U.S. astronomers have observed a binary pair of white dwarfs in which one star is devouring material from its companion [1].
The discovery provides a rare glimpse into the mechanics of mass transfer in ultracompact systems. This observation helps scientists understand how these binary pairs evolve and identifies a key target for future gravitational-wave detectors [1].
A team led by Emma Chickles at the Massachusetts Institute of Technology identified the system, which completes a full orbit roughly every eight and a half minutes [1]. The findings were published in The Astrophysical Journal [1].
In this extreme environment, the two dense stars are locked in a tight orbital dance. The gravitational pull of the primary white dwarf is so intense that it strips material away from the second star, a process that effectively tears the companion apart over time [2].

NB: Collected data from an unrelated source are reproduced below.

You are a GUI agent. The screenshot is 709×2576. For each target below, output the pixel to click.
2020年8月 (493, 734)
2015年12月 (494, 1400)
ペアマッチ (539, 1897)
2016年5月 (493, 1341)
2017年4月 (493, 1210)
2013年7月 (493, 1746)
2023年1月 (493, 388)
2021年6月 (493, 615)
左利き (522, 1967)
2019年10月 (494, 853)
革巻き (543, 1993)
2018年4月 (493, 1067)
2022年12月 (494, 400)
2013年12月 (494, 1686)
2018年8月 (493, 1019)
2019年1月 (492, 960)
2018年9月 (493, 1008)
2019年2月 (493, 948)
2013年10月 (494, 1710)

While other ultra-compact double white-dwarf binaries exist, such as the system ATLAS J1138-5139 which orbits every 28 minutes [2], the 8.5-minute period of this specific pair is significantly more extreme. This rapid orbit allows researchers to study the physics of mass exchange under high-stress conditions [1].
By imaging these interactions, the MIT team can better model the final stages of binary star evolution. The data gathered from this system will serve as a benchmark for instruments designed to detect the ripples in spacetime caused by such dense, fast-moving objects [1].
“One star is actively devouring material from its companion.”
The identification of an 8.5-minute orbital period represents an extreme case of stellar interaction. Because these systems emit gravitational waves as they lose orbital energy, this specific binary provides a high-frequency signal that will be critical for validating the sensitivity and accuracy of next-generation gravitational-wave observatories.